Shake things up. “Consider trying a different type of project at work or participating in a social office activity. Even if we don’t feel like we have time to take on more, the change can be refreshing and can end up being energizing,” said Gupte.

Remember why you do it: “Valuing work and a paycheck because it supports one’s family is the first step in engaging in a more meaningful perspective on a career that may not seem fulfilling,” says Thompson.

Exercise. Houghton told Moneyish that when he was struggling with feeling like a burnout was near, he’d ride his bike to and from work to get his endorphins pumping. And research from Statista notes that indeed, exercise is the best way to avoid a burnout — at least according to workers ages 30 to 59.

Develop hobbies and volunteer. The next best thing to exercise to alleviate burnout? Nearly six in 10 (58%) of people say having a hobby is essential. Thompson agrees. “People enrich and deepen their lives when they find meaning and purpose outside of work,” she said. Volunteering, taking a class or developing a side hobby are just some of the examples Thompson says can make a job more tolerable.

Tap your family or social network. In the case of a burnout, 52% of people turn to family or friends to help them handle how they’re feeling about work. And in a Statista study, 59% of Americans equate having a stable family life to lessening their likelihood of burning out.

Get professional help. Nearly one in five (17%) of people seek help from a counseling center and 13% see a psychologist or psychotherapist to help them cope, according to Statista. When stress levels become overwhelming and you need an objective outlet to help process the situation, deferring to a professional can be helpful.

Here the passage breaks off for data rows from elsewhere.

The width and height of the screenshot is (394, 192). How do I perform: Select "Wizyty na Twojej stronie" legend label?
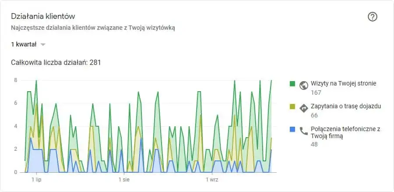[344, 83]
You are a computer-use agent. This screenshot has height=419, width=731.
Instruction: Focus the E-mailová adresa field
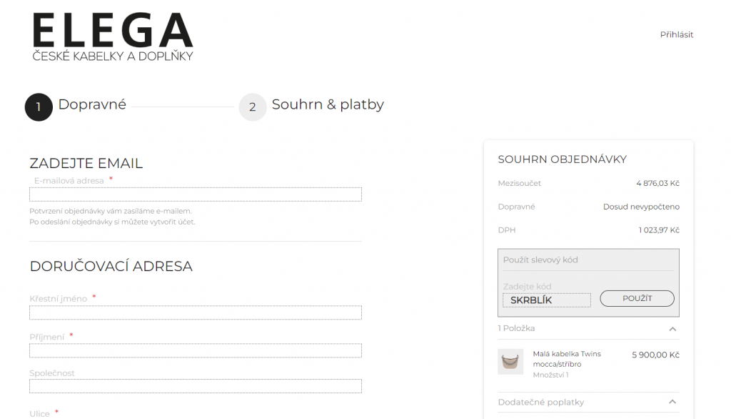(x=196, y=194)
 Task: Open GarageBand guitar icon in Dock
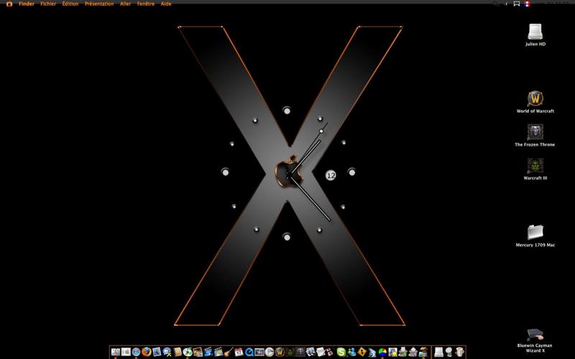[227, 352]
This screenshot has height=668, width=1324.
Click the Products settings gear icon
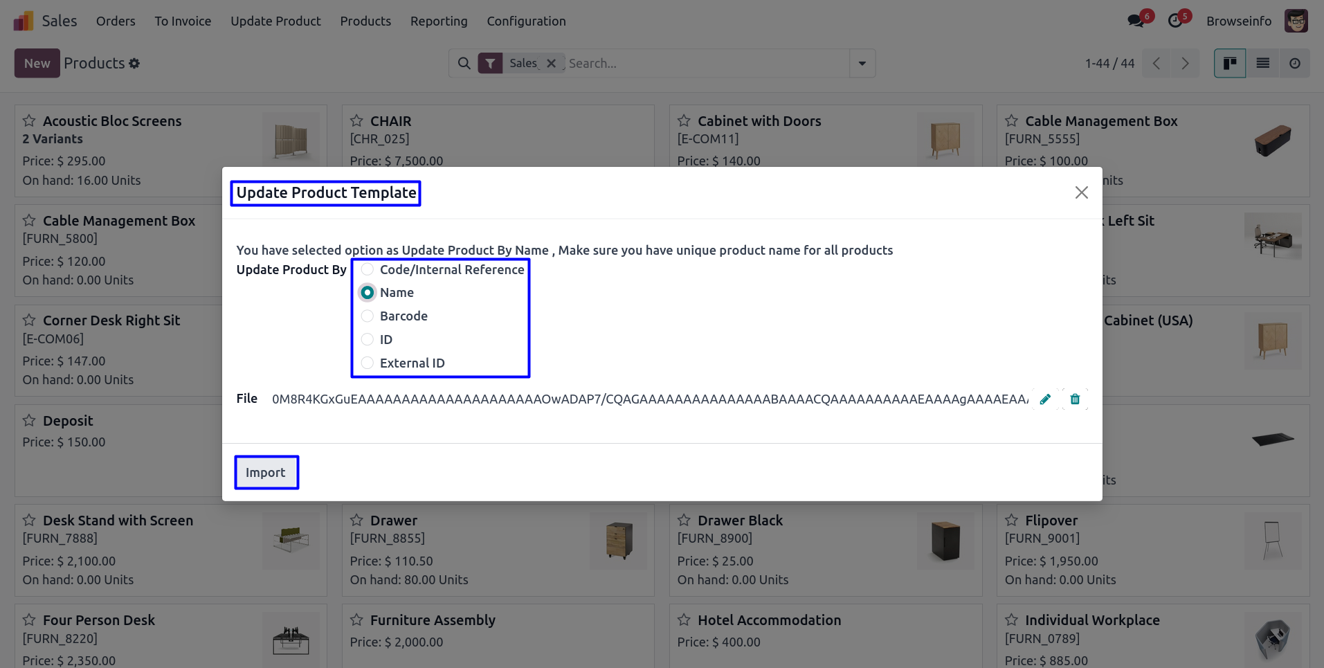click(x=134, y=63)
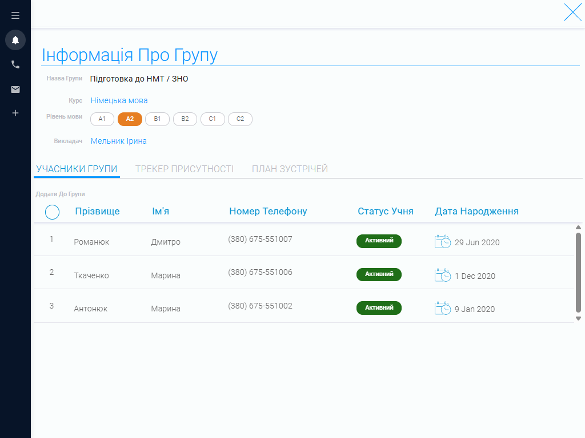This screenshot has height=438, width=585.
Task: Switch to План Зустрічей tab
Action: tap(290, 169)

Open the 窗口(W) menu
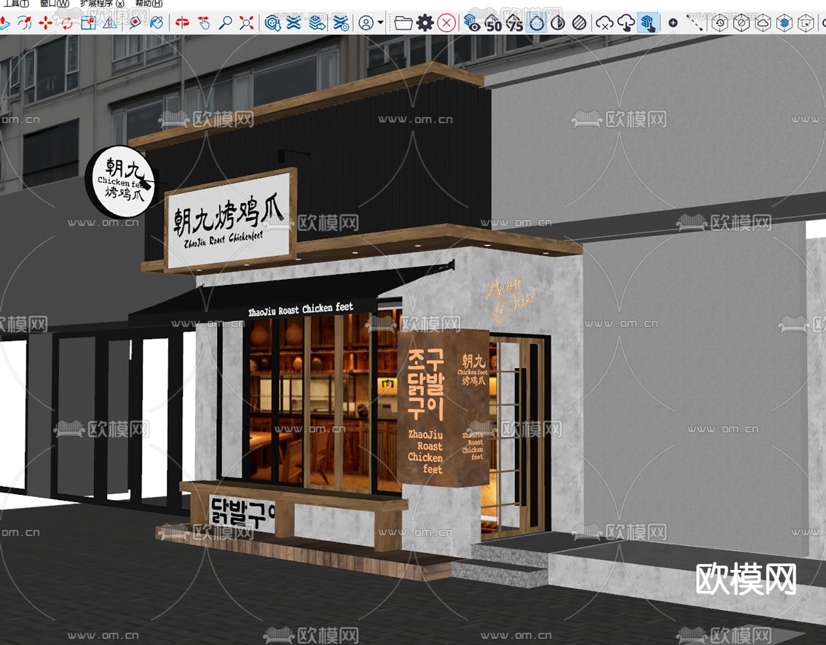54,4
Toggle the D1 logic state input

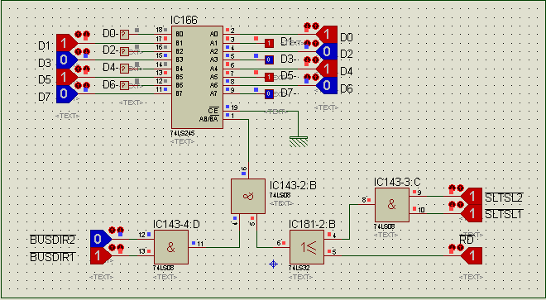pyautogui.click(x=67, y=43)
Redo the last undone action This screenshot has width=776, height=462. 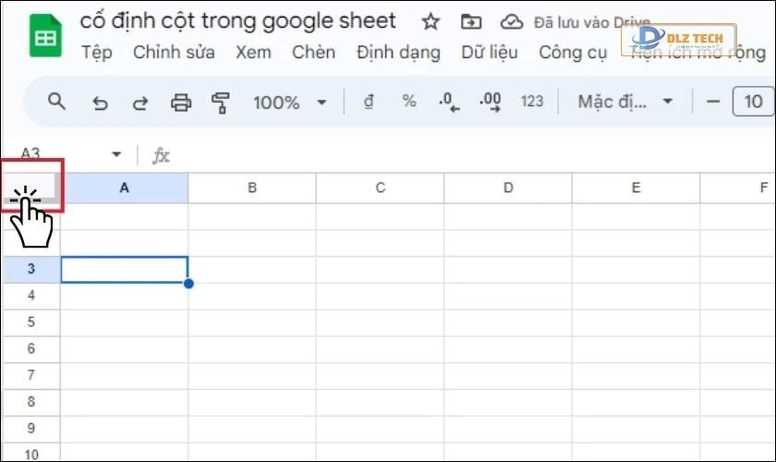tap(139, 103)
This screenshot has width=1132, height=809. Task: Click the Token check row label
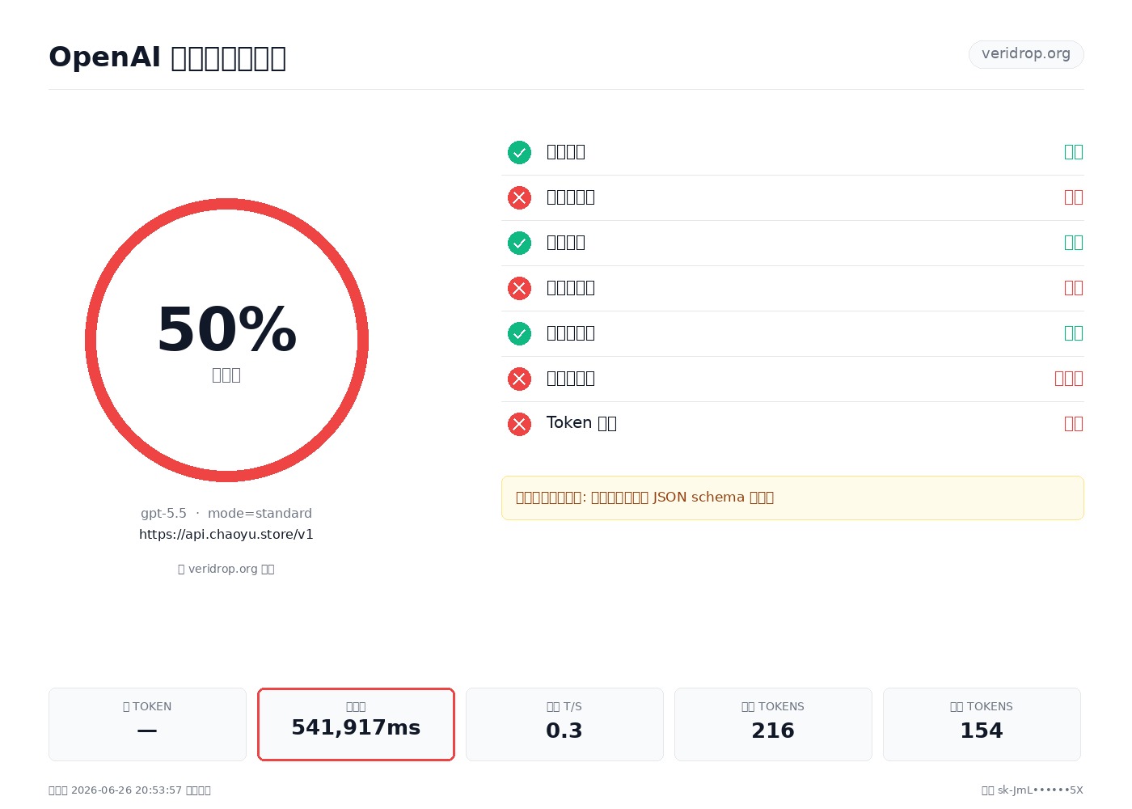point(581,423)
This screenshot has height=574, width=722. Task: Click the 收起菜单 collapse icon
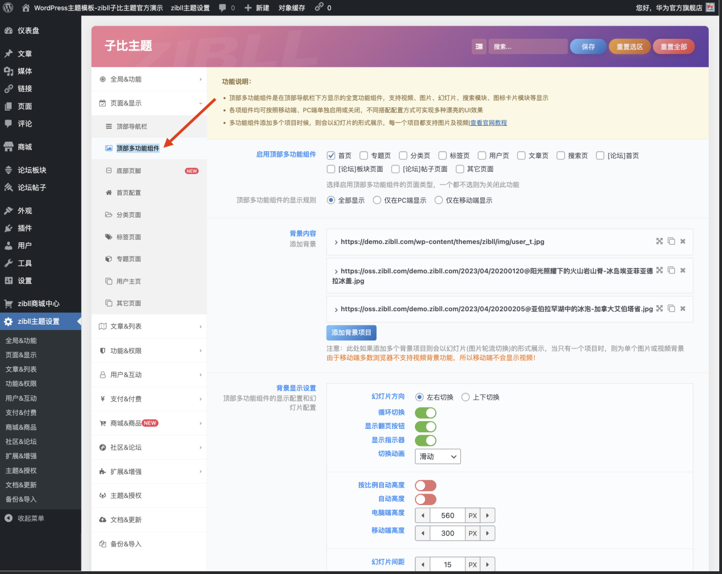tap(8, 518)
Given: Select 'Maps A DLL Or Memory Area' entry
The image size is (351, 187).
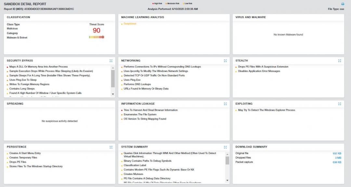Looking at the screenshot, I should (x=38, y=67).
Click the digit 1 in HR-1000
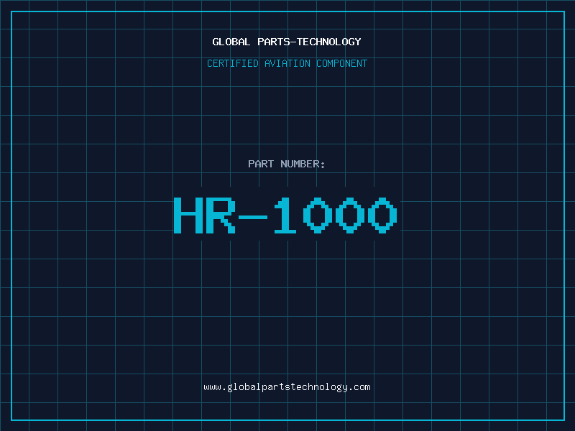 coord(287,216)

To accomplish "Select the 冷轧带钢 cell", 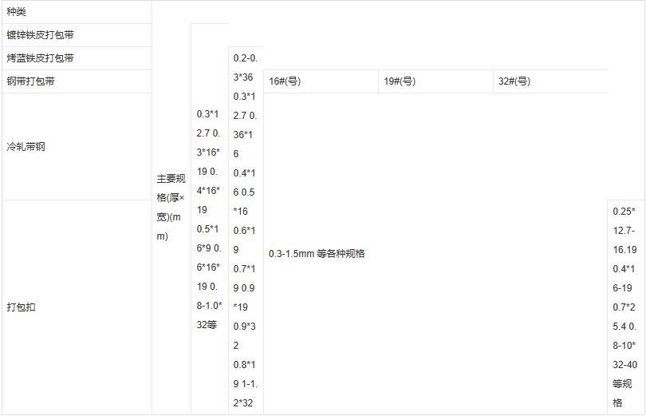I will [26, 147].
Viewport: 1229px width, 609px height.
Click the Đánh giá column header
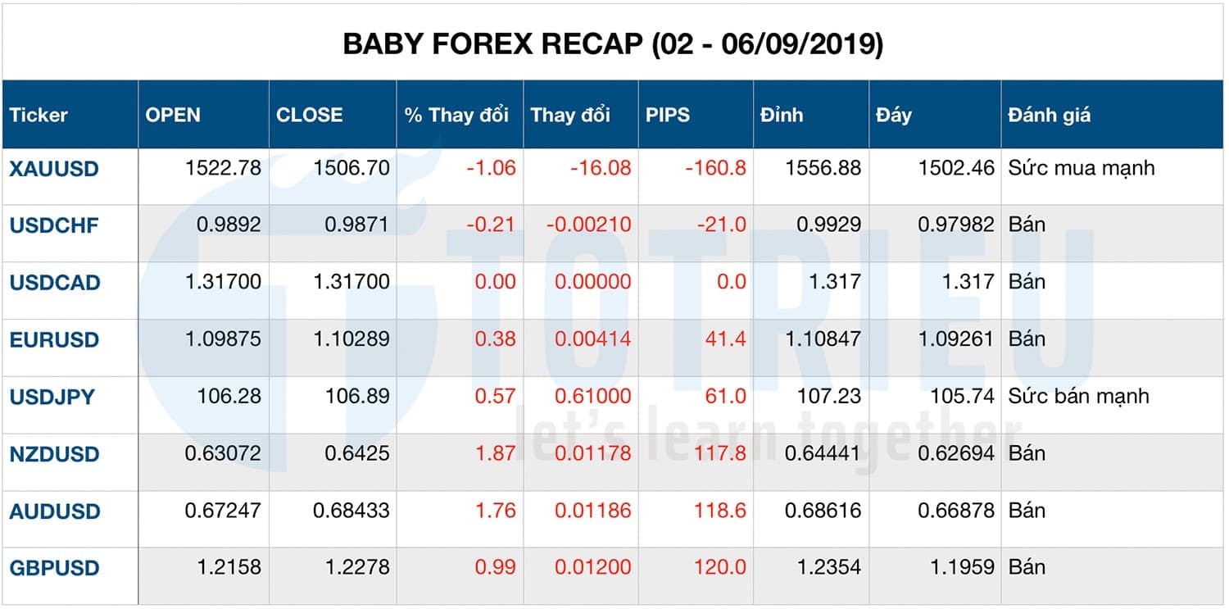click(1050, 115)
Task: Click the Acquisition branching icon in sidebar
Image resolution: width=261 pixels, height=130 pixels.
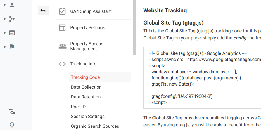Action: pos(12,19)
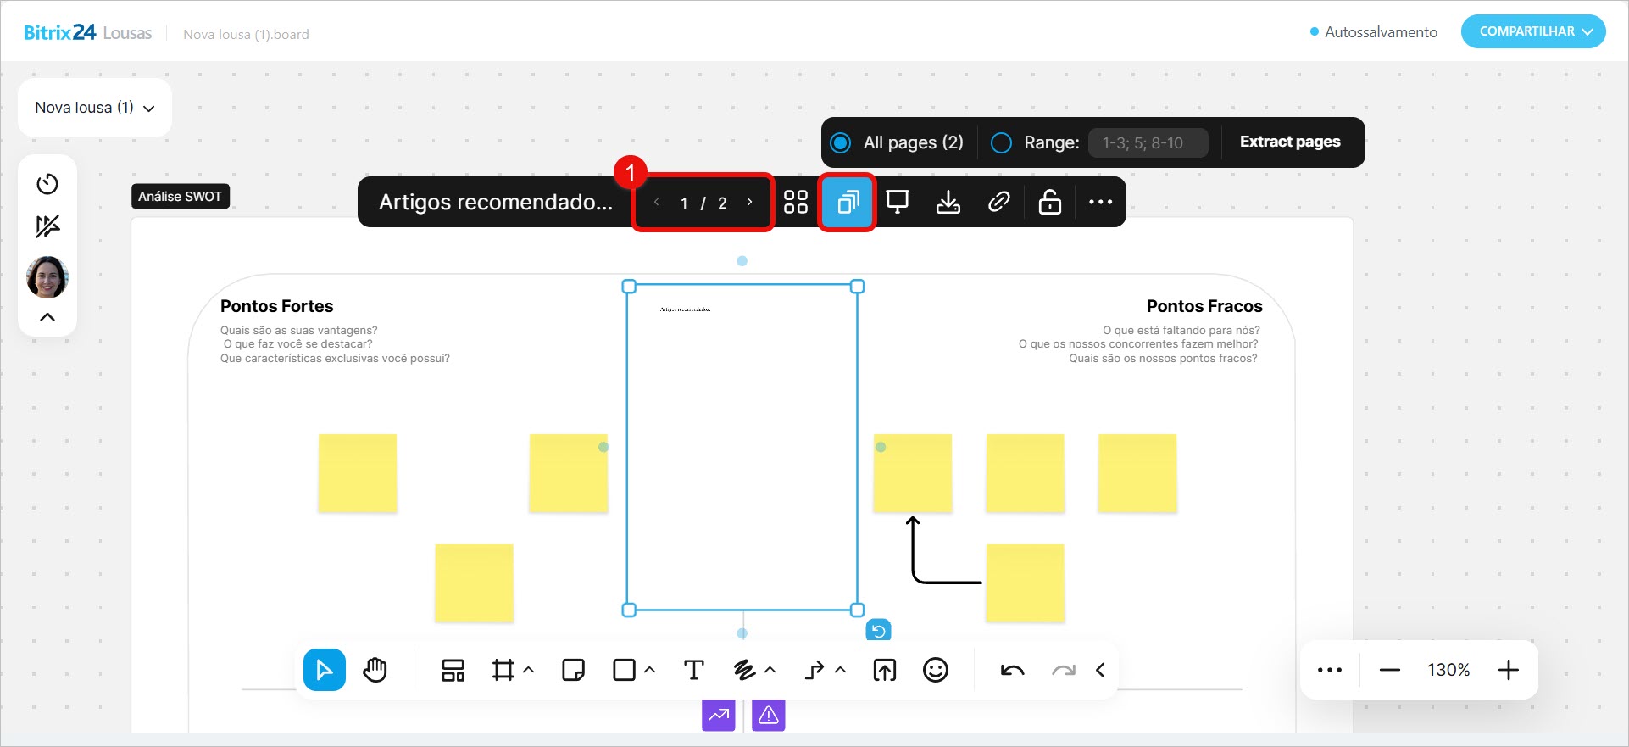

Find a way to leave your career that you can live with. Sometimes — despite all of your best efforts — you do need to leave your career field, but, of course, don’t want to take a huge pay cut to jump into a new line of work. So “find ways to leverage what you’re currently doing to position you for what you really want to be doing. Are there internal trainings you can participate in during the day that won’t interfere with your personal life but can bolster your skills or knowledge in one area,” Salemi said.